Resource 3: Building a Team of Youth Advocates: Stories from the Author


Building a Team of Youth Advocates: Stories from the Author

For the past two years, I have been coaching a group of high school students in Davis, CA called “Distinguished Speakers”. As representatives from each of the four high schools in the school district, this group gathered to practice public speaking, learn new techniques, and connect to public opportunities to advocate for youth voice. Recruitment for the team was challenging. More than anything, the term “leadership” or “public speaking” brought with it all kinds of emotional reactions, from deep-seated fears and anxieties to an insistence that “being a speaker is not who I am”. It mattered whether students had negative experiences with public speaking, whether they viewed themselves as leaders, and whether they had a cause or issue that was important to them.

Ultimately, what made the difference was personal, one-on-one outreach from teachers, principals, and counselors. After identifying students who they thought were underrepresented and had important stories to tell, these personal interactions involved meetings where the educator explicitly invited them to the program.

According to the students, what made the difference was having someone tell them that they were capable of becoming a speaker and leader and that they had something valuable to offer.

If I could describe the first practice session, the word “uncertain” would come to mind. Everyone had vastly different ideas of what public speaking entailed, most of which included images of someone standing at a podium in front of a crowd, presenting about an issue. As a coach, it was important for me to first disrupt any preconceived notions of what public speaking looked like, and instead expand definitions to include podcasting, stories, presentations, debate, discussions, and comedy. By trying out different methods, different student strengths emerged. For one student, Isabel, shyness transformed into delicate vulnerability when she had a chance to tell stories about aerial dance. For another student, Saif, debate unleashed a passionate urgency that was sometimes hidden behind his down-to-earth, conversational style. They embraced the challenge to discover what fit them and their message the best and took pride in mastering multiple formats.

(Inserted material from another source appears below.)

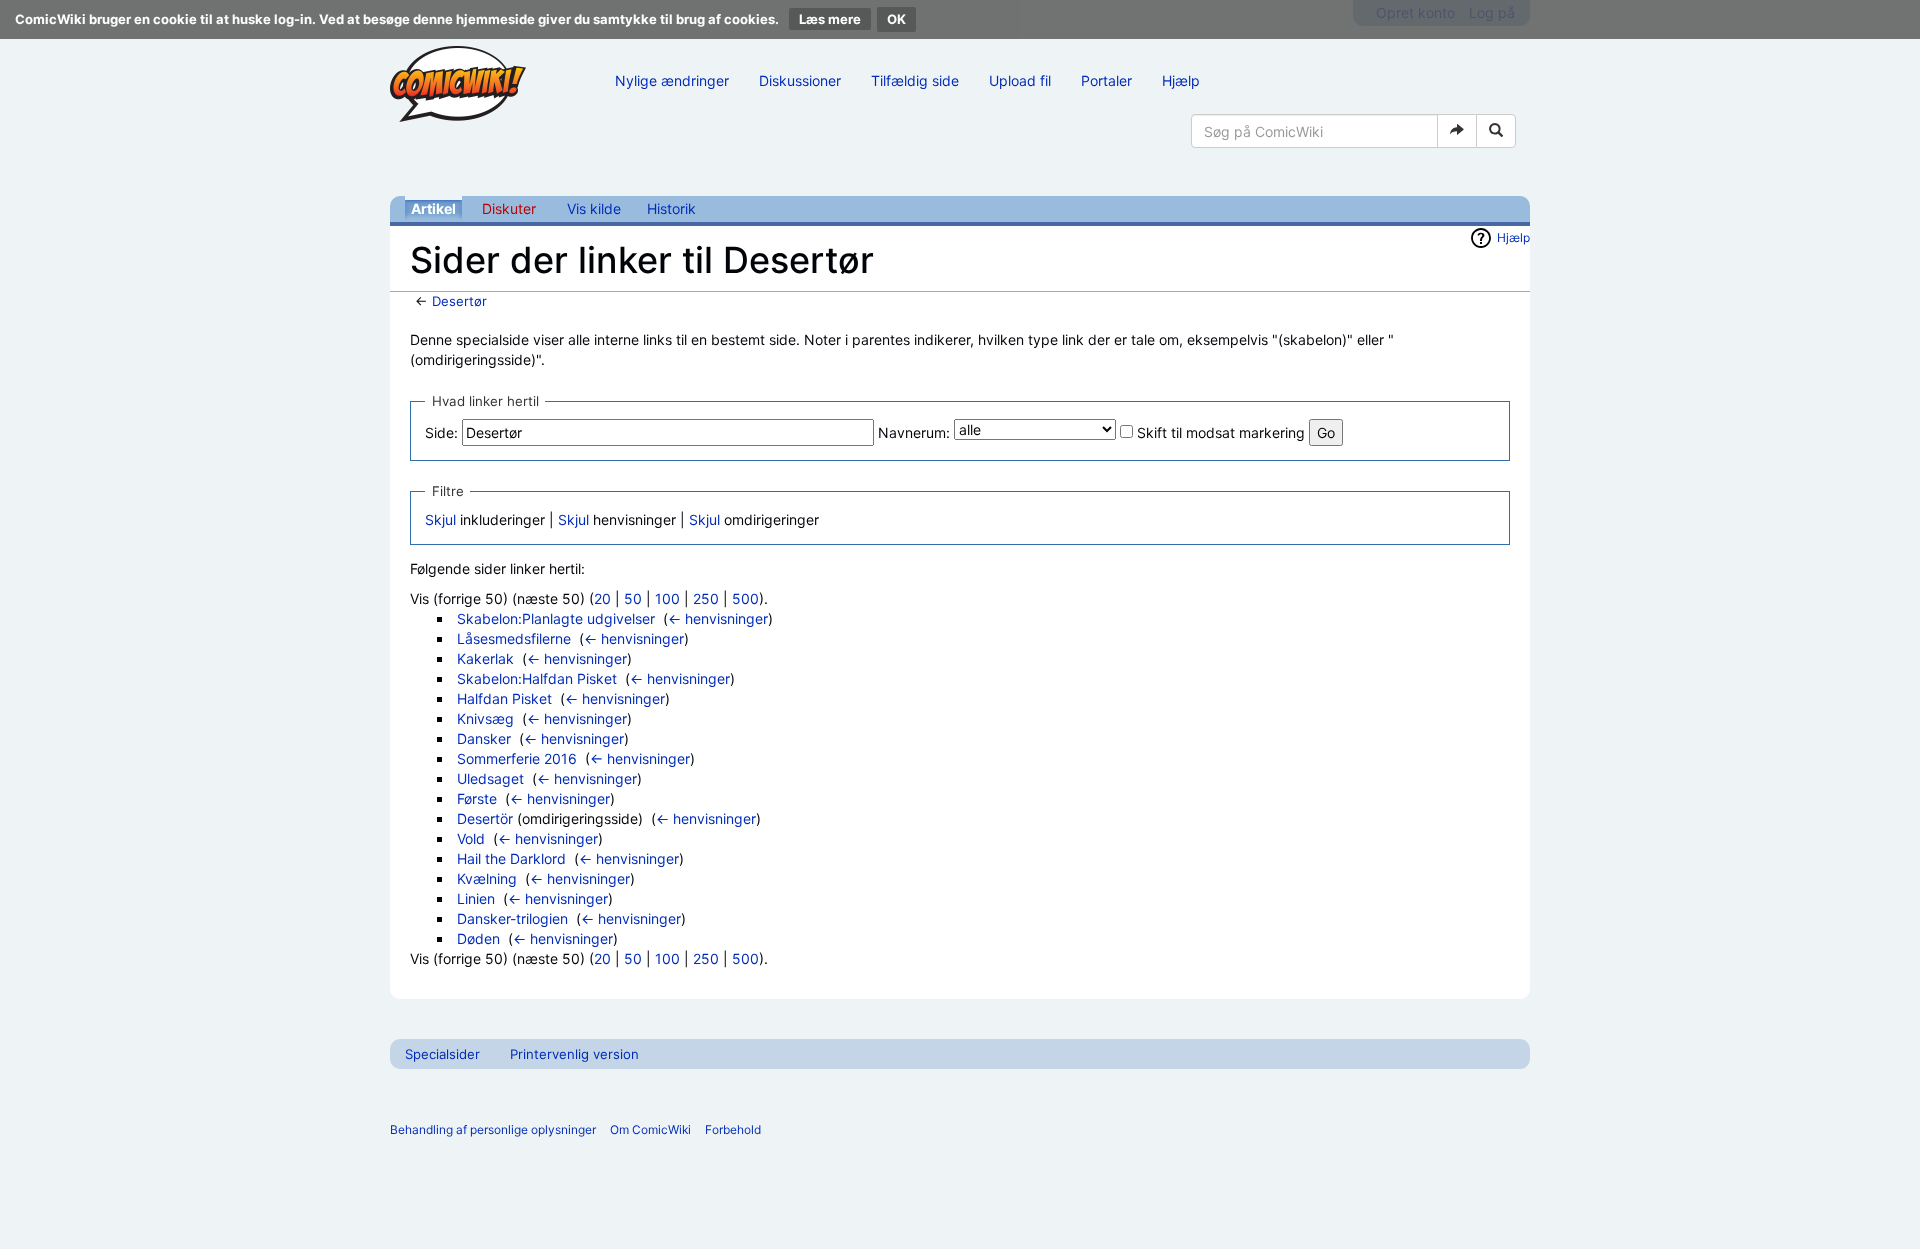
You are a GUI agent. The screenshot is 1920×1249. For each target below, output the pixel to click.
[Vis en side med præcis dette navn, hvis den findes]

Developing the team involved identifying important issues and making plans to present publicly, in addition to explicitly teaching public speaking skills. Once the students built up their speaking skills, they also increased their confidence to participate in discussions about social issues. After only a few sessions, students generated a comprehensive list of issues that mattered to them and soon had more content than they needed. To focus the group, we had a discussion about what all the issues had in common and how they might organize these issues under a theme or central question. While their group theme of “self-expression” was still quite broad, it helped the students focus on how they might individually contribute a unique voice or perspective. After that first discussion, I didn’t quite appreciate how unifying this theme would be. It brought everyone together and strengthened their bonds as a team.

My experiences with this group also highlighted the way I could be most useful: project management. While they had countless ideas, they needed me as an advocate for finding speaking opportunities or creating our own events. They needed a check on what scope of work would be most realistic and advice on how to create committees and plans to make sure the work got done. With just a little bit of structure and a lot of confidence-building, the team was able to advocate for consequential issues and tell meaningful stories in places where their voices mattered. By thinking beyond traditional models of youth leadership programs, the students could look beyond what they had always perceived as “public speaking” and “leadership” and instead focus on the advocacy that mattered most to them.